Our environment not only includes the natural world, but by many definitions also includes the physical, social, and cultural contexts in which we live. The air we breathe, water we drink, food we eat, places we live, and chemicals we’re exposed to can also impact our health and our risk of disease. Beginning in the womb and continuing throughout our lifetimes, environmental factors play a role in setting the stage for later-life health and disease.
Environmental Threats to Healthy Aging, a recent report from the Greater Boston Physicians for Social Responsibility and the Science and Environmental Health Network, explains how environmental factors may influence the development of a number of chronic illnesses. The bad news is that our environment could be making us sick. The good news is there’s a lot we can do about it.
Putting Us at Risk for Disease
Environmental factors are believed to influence health across the lifespan by altering basic biological processes and pathways that, over time, increase (and even decrease) our risk of age-related diseases and conditions. One process that is believed to play a role in many diseases is inflammation—the process where the body’s immune system responds to injuries and infections. This important process fires up a vital defense response to “invaders” like bacteria and allergens; but can continue over long periods of time and increase risk of chronic diseases. Scientists are increasingly finding that inflammation is involved in atherosclerosis, Alzheimer’s disease, Parkinson’s disease, arthritis, diabetes, and more.
Oxidative damage is another process linked to many of the same chronic diseases. It is caused by the interaction of “free radicals”—unstable molecules that are a byproduct of oxygen metabolism (happening in our bodies constantly!)—with other molecules in our bodies. The body defends itself with antioxidants, but there’s often not enough to neutralize all of the free radicals and prevent damage. Some areas of the body, like the brain, are particularly vulnerable to oxidative damage because of high oxygen consumption, low levels of antioxidants, and particularly susceptible molecules.
While many relationships between the environment and health are still being understood, others are better defined. For example, researchers are finding a strong link between pesticide exposure and Parkinson’s disease. Air pollution may contribute to inflammation of the brain and the risk of neurological diseases. Repeat exposure to UV rays from the sun is linked to skin cancer. These are just the tip of the iceberg when it comes to potential environmental threats to our health. Poor air quality, polluted water, pesticides in our food, lead in our homes, junk food in our schools, and even changing social interactions are part of the environment that could be making us sick.
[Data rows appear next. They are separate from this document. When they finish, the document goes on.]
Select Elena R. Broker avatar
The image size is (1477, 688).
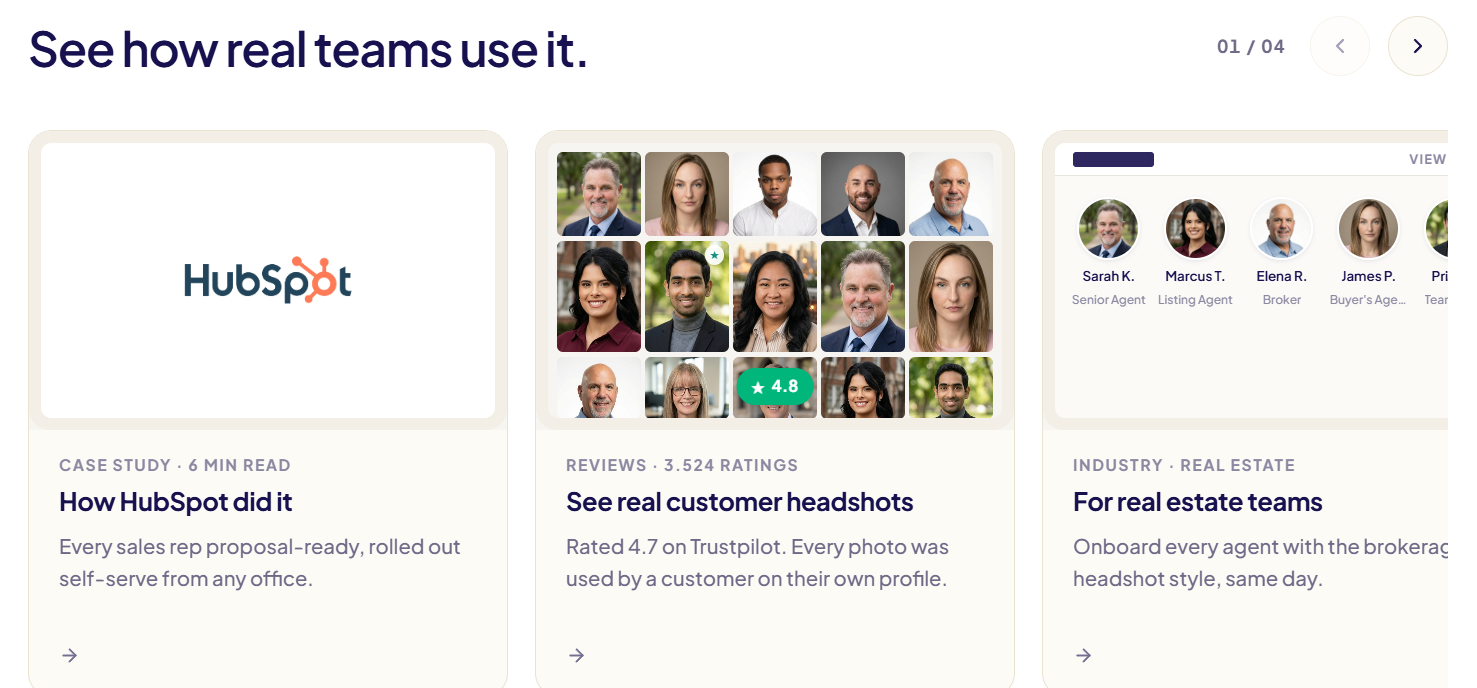[1281, 229]
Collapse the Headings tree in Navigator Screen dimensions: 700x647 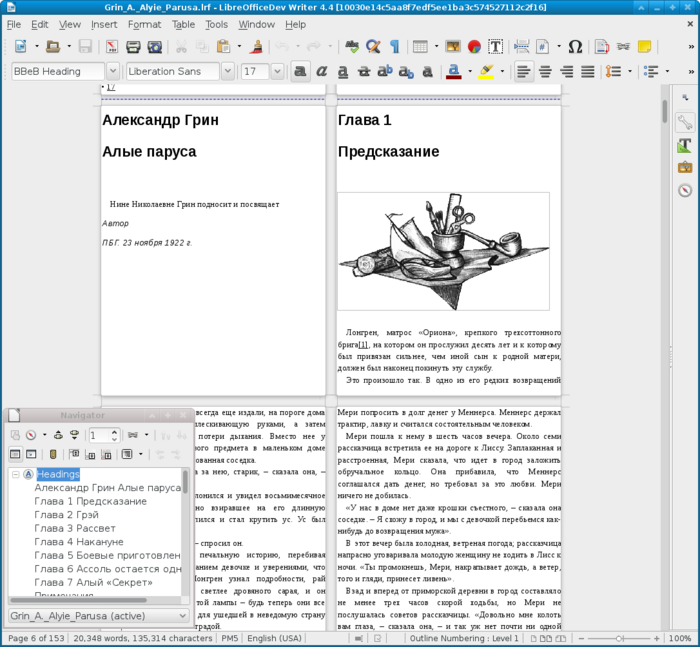pyautogui.click(x=16, y=474)
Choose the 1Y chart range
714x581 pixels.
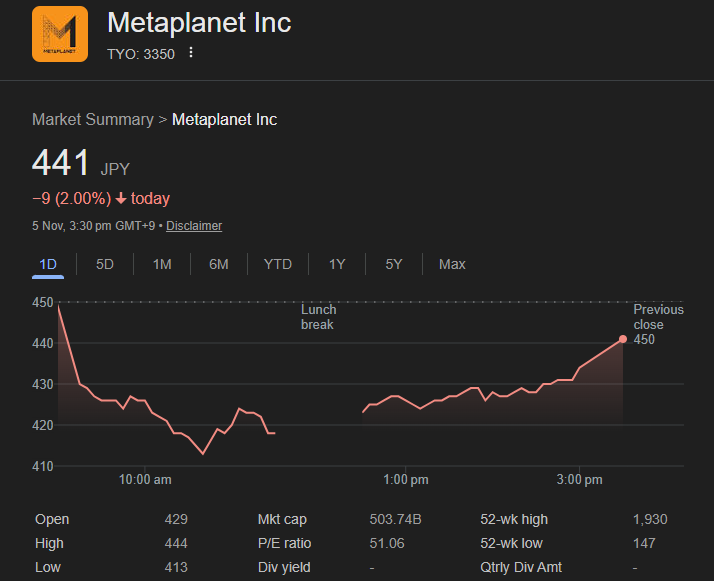point(337,264)
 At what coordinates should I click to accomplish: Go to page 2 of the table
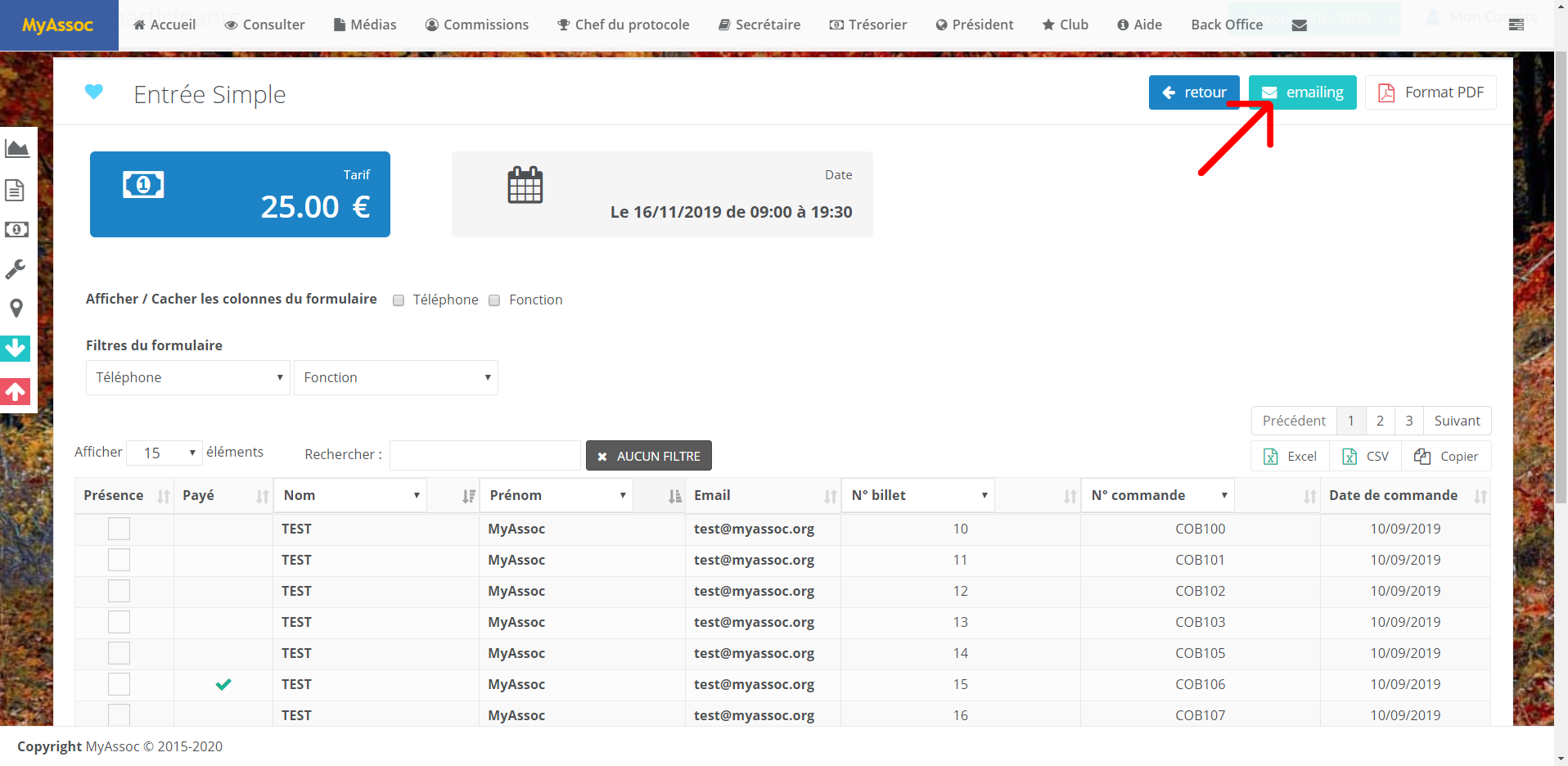click(x=1380, y=421)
- Fortunately there’s a lot we can do to reduce our risk and stay healthy. While a lot of things need to change on a federal, state, and local level, there’s also a lot we can do as individuals to avoid the negative impacts of the environment and harness nature’s power of prevention:
- Eat healthy—this means eating foods high in antioxidants, low in saturated and trans fats and refined carbohydrates, and full of important vitamins and minerals
- Buy local and organic—these foods are usually lower in chemicals and higher in nutrients
- Stay active—getting regular exercise can ward off disease by reducing oxidative stress and inflammation
- Limit exposure—avoid potentially toxic chemicals and pollutants by choosing “green” cleaners, making sure the water you drink is clean, and learning about chemicals in your everyday life
- Stay intellectually and socially engaged—both can significantly lower your risk of mental decline
- Wear sun block—sun block and protective clothes can reduce damage from the sun’s harmful rays
- See your doctor regularly—your doctor and other health care professionals can help you prevent disease and manage existing illnesses
- Expose yourself to “green”—science is finding that nature can help heal our bodies and our minds so spend some time outdoors
Despite what seems like a long list of factors setting us up for an old-age filled with disease and disability, there are a number of things we can do to fight back and stay healthy. In fact, a healthy lifestyle has been found to reduce the risk of cardiovascular disease by as much as 83%, and type 2 diabetes in women by as much as 91%. Remember, although aging starts at birth, it’s never too late to make sure your environment is keeping you healthy.